Reading Your Test Analysis Report The purpose of this bulletin is to help instructors answer two common questions about their multiplechoice tests: "How well did my test work?", and more importantly, "How can I improve this test?". This memo describes the information contained in the test analysis report from the Evaluation and Examination Service (EES). Suggestions are offered for using this information to improve classroom tests.
Identification, Page 1 (sample) The bottom of the first page includes the number of items on the test that were scored and how the test was scored plus contact information for EES. Item Analysis, Pages 2 and 3 (sample)

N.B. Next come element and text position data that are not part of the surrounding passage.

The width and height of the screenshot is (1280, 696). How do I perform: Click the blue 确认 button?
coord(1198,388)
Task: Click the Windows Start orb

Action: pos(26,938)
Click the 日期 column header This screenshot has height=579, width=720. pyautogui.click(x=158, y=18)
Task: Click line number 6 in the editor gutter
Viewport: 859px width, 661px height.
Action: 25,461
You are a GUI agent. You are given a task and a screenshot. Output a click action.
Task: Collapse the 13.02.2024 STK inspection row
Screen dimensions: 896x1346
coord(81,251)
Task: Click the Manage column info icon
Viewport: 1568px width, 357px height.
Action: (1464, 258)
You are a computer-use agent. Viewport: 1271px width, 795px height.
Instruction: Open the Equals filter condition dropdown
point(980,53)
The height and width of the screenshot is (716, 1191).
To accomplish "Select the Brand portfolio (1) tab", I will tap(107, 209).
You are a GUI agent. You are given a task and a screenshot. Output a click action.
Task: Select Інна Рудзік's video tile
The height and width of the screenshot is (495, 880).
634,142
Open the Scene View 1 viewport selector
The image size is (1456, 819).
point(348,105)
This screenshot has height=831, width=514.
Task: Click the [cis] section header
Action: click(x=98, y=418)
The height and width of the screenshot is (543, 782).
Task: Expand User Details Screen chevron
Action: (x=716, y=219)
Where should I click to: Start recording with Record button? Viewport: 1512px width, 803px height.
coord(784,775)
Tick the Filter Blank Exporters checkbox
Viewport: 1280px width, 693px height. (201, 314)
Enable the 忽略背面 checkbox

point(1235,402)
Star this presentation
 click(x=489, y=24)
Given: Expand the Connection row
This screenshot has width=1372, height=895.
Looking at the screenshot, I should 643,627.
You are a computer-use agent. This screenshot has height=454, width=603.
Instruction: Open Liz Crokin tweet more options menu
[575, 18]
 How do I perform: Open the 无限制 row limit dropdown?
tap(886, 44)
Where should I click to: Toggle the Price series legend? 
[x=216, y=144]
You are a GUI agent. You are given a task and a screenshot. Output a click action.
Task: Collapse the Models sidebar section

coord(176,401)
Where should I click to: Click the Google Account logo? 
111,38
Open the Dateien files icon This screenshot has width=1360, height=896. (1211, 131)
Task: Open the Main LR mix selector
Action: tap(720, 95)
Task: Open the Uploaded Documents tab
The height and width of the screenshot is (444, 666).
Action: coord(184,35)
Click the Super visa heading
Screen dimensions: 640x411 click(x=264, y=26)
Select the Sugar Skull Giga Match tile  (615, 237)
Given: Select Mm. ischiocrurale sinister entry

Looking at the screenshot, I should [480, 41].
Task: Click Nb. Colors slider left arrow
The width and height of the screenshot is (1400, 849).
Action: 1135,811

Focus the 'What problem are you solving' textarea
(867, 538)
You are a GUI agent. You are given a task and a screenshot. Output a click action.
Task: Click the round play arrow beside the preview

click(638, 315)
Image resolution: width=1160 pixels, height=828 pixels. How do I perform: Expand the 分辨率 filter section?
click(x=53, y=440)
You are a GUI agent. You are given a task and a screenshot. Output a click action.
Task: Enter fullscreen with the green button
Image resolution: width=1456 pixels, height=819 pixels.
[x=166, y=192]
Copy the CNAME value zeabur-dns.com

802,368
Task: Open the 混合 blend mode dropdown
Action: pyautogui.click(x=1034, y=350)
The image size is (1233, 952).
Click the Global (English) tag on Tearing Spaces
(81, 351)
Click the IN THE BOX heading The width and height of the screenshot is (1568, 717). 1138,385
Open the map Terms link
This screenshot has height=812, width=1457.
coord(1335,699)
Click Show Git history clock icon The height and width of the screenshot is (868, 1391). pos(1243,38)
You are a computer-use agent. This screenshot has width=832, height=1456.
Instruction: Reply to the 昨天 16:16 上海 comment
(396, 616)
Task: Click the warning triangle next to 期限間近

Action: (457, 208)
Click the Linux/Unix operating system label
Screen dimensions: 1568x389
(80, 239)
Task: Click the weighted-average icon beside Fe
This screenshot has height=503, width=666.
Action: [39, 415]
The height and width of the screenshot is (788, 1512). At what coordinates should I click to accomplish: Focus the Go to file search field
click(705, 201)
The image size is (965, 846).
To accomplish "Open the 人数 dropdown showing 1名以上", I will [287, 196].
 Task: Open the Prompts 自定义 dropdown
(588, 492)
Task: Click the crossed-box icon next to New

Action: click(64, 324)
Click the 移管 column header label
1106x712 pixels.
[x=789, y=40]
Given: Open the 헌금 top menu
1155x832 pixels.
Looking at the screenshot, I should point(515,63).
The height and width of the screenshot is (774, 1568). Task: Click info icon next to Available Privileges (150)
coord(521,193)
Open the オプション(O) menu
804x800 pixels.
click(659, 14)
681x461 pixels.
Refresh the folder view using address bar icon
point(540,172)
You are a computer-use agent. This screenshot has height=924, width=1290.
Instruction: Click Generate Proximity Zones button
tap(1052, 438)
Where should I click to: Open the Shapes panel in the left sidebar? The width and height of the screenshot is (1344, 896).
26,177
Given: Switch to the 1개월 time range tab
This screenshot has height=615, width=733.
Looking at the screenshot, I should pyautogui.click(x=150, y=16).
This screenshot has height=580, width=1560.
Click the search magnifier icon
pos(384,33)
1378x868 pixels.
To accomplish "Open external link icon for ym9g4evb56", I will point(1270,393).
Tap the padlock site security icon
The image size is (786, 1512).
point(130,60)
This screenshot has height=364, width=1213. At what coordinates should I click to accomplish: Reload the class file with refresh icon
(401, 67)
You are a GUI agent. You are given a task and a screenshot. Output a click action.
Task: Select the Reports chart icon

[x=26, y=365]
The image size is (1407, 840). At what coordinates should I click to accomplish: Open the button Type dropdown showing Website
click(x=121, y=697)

The difficulty index is somewhat of a misnomer because it actually reflects how easy (percent of students answering correct) an item was for the class. For tests that are intended to differentiate among students, maximum differentiation can be achieved in tests of moderate difficulty (i.e., when items are answered correctly by 50% to 80% of the group). Difficulty indices diverging widely from this recommended range may indicate the need for item revision. For tests intended to show students' levels of content mastery, however, high item difficulty values are not uncommon since it is anticipated that most (possibly all) students should answer each item correctly. The item discrimination index (DISCRIM.) indicates whether the students who are scoring well overall on the exam are answering the item correctly. The generally accepted value for DISCRIM. is +.40 or above. The values of +.40 to +1.00 indicate that students who performed well on the test performed substantially better on the item than did students who performed poorly on the total test. Values on the order of +.20 to +.39 are acceptable, but indicate that the item probably should be reviewed. Very low values (less than .20) or negative values indicate that an item is in need of either revision or replacement. A negative value indicates a particularly undesirable situation in which students who earned high scores on the test performed more poorly on that particular item than those students who earned low scores on the test. In such instances, the instructor is best advised to review the item for ambiguities which may have made a distracter more plausible for higher achieving students than the keyed response. The values of both the difficulty and discrimination indices are fairly unstable for small groups. For this reason, item statistics are less useful for making item revisions when classes of fewer than 20 students are involved. Discrimination indices tend to be related to difficulty indices such that maximum discrimination (.40 or larger) is likely only for the middle range of difficulty values (50%80%). Difficulty indices higher or lower than 50%80% usually produce lower discrimination values.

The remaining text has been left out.